Breakfast at Tiffany's by Truman Capote

Truman Capote's novella differs significantly from the great movie that was based on it. I first saw the movie in my late adolescence, and it's the characteristics and insecurities of that time in life that the story reflects.

The two main characters are outsiders. They are Holly Golightly ('Traveling' her card says) and the nameless narrator. Unlike the movie, there's no romantic tie between the two. Their connection is an asexual friendship, which facilitates viewing the narrator, an aspiring writer, as being a gay writer (like the author). His homosexuality, in that day, establishes his outsider status, while Holly's is secured by the fact that she's from a dirt-poor background and works as a call-girl. Both seem to lack stable relationships.

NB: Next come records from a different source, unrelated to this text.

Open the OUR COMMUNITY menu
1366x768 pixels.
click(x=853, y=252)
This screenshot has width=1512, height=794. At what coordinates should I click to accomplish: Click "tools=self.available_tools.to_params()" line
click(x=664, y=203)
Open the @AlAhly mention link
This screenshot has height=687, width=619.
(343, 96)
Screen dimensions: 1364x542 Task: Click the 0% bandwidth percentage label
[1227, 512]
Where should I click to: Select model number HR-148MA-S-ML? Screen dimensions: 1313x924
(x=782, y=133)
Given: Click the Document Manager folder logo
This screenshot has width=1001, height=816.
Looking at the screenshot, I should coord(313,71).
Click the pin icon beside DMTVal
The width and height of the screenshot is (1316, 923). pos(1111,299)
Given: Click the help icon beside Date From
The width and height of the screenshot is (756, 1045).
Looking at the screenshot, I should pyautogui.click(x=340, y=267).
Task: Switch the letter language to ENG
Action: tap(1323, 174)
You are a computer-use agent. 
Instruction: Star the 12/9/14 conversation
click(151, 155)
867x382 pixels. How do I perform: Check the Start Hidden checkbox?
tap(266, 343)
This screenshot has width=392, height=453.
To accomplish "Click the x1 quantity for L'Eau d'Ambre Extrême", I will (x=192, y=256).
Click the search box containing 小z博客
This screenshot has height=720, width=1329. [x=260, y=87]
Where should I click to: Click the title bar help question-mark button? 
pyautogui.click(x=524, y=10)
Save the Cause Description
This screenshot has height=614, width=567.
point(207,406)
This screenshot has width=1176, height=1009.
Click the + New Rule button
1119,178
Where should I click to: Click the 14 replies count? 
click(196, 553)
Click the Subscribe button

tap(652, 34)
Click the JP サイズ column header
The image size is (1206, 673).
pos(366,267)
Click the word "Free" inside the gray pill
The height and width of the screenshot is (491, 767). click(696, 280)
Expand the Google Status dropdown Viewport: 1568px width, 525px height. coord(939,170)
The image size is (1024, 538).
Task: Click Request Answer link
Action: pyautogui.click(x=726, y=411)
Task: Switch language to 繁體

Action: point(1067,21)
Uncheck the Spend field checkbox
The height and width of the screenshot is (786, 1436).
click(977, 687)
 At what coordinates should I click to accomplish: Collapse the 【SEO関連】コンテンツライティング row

These features enable Capote to capture that moment in life when one has left home but has yet to mold an adult identity. The main characters' identities are malleable and in a state of flux -- neither one is known by a real name, and while not literally homeless they inhabit merely temporary lodgings. Neither character has found a place in the world.

Capote captures a stage in life when social connections have a transitory feel, when the members of one's cohort are all on their way to some vaguely dreamed of future. While this stage has its moments of joie de vivre, it is also marked by friends and acquaintances who all too soon withdraw into their diverse futures.